About a month ago, I saw that For Such a Time by Kate Breslin was on sale on Kindle. I’d heard a lot of good things about this book, so I promptly decided my book club would read it for August and told everyone to snatch it up. Once we’d had our July meeting, I started reading it. And was a few chapters in when I saw that the author was in the middle of a veritable maelstrom because of this book. Obviously I was interested, given that I was reading it even then, so I read some of the articles. And some of the hate-filled reviews, many written by people who had never read the book and said so openly.

I was baffled. Genuinely baffled. People are up in arms over someone writing a Christian book about the Holocaust. About having a single Nazi officer who sees that he’s done wrong.

For Such a Time is a
retelling of Esther, set during WWII. It deviates from actual history in
order to preserve this retelling aspect and deliver a victory to the
Esther-character and her people. Now, those of you who know me, know I consider historical facts sacred. So I get the complaints about “But it didn’t happen this way!” It didn’t. But as a retelling, as a “If an Esther had risen up, it may have looked like this…” sort of story, I found it
intriguing. Kinda like when Tarantino killed Hitler in Inglourious. Didn’t happen. But it didn’t stop me from cheering.

Of course, my review has even gotten
negative ratings on Amazon and a nasty comment on Goodreads. Go figure! LOL. But
here it is, and I’ll also provide the links to where I’ve posted it, if
you feel the urge to go press a “like” button…

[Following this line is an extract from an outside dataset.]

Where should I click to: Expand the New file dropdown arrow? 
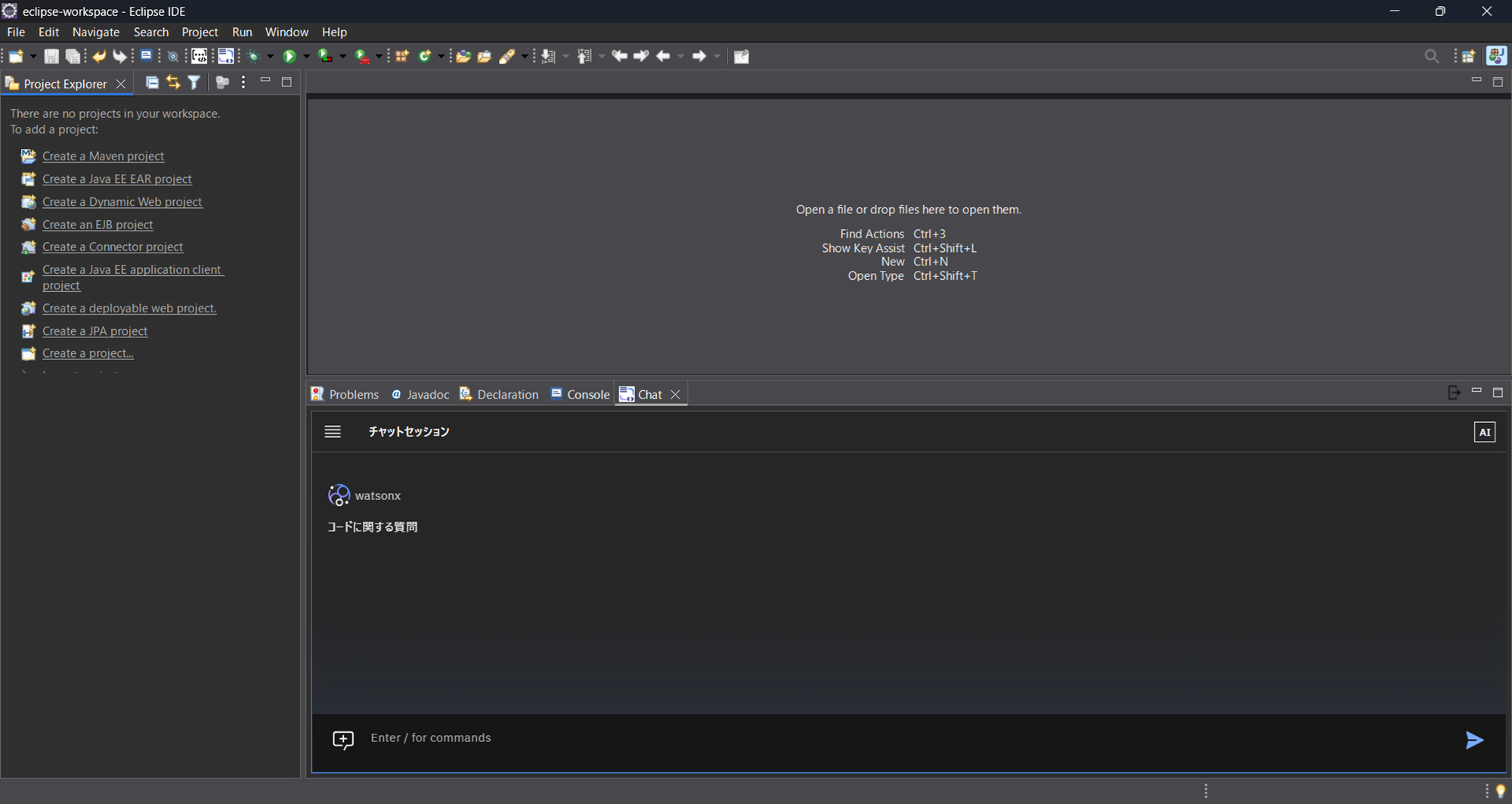click(33, 56)
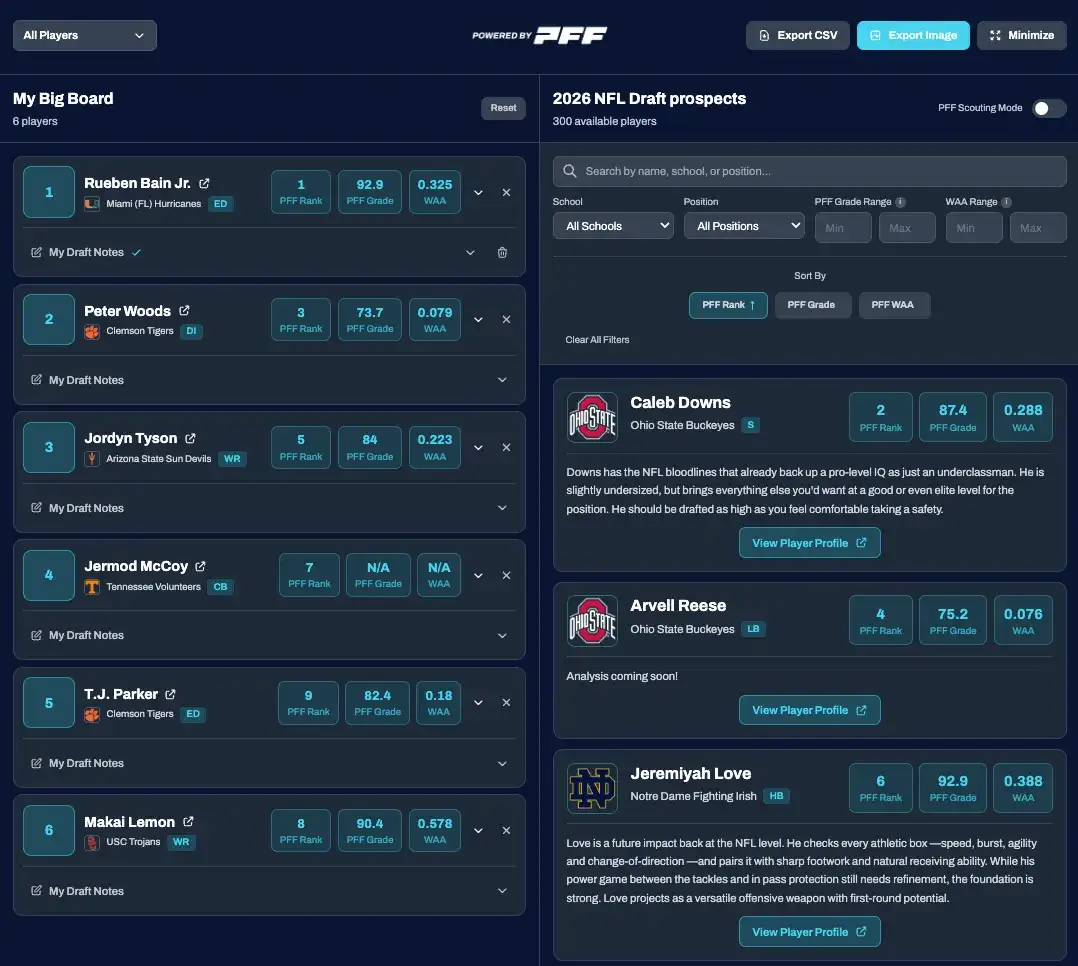The width and height of the screenshot is (1078, 966).
Task: Click the prospect search field
Action: [810, 171]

If the beautiful story of Esther had taken place during WWII instead of the days of Persia, it may have looked like this.

Breslin
tells a tale of a young Jewish woman singled out of a concentration
camp when her inner strength and promise of beauty captures the
attention of a Nazi officer. He whisks her out of that life of hardship
and employs her as his secretary, intrigued and attracted…and knowing
well that she considers him the enemy. That she will never forgive it
when she learns the role he must play in the Final Solution. The
question is–can he ever forgive himself after she opens his eyes to the
truth of her people’s plight?

This is a tale that paints vividly
the horrors of life for the Jews in Nazi-occupied Europe. It’s a tale
that shows that sometimes the heart leads us toward people logic says we
should hate. It’s a tale that reminds us that sometimes God turns a
heart of stone back into a heart of flesh.

The sad truth is that
there was no Esther for the Jews in 1944. There was no victory like in
the story of Esther. The author gives us one, and then reminds us in
her note that that was part of the retelling aspect, and that in
reality, no one stepped forward to save these people. That’s a failing
of humanity.

I’ve read a ton of bad reviews objecting to the idea
of a Christian book about a Jewish heroine, and that it’s an atrocity
that someone would “save” (i.e. convert) a strong Jewish woman. But
they’ve obviously never read the book, as the heroine doesn’t convert to
Christianity. I’ve read similar objections saying the author is
dishonoring the plight of the Jews in the hands of the Nazis by
redeeming an SS officer. Personally, I don’t see how saying that one man
might have been led to see his sin through this atrocity in any way
diminishes the evils wrought by the regime. Evils that are painted quite
clearly as just that in Breslin’s book.

Is it a true story? No. I
wish it were. I wish the prisoners really had managed, through the help
of a brave heroine, the victory they achieved in this book. I wish an
Esther–and a Xerxes–had stepped up. The world might be a different
place today.

For Such a Time is certainly a book worth reading.
You’ll get swept away by the prose, cheer for the heroes, and wish, as I
did, that history really had happened this way a second time.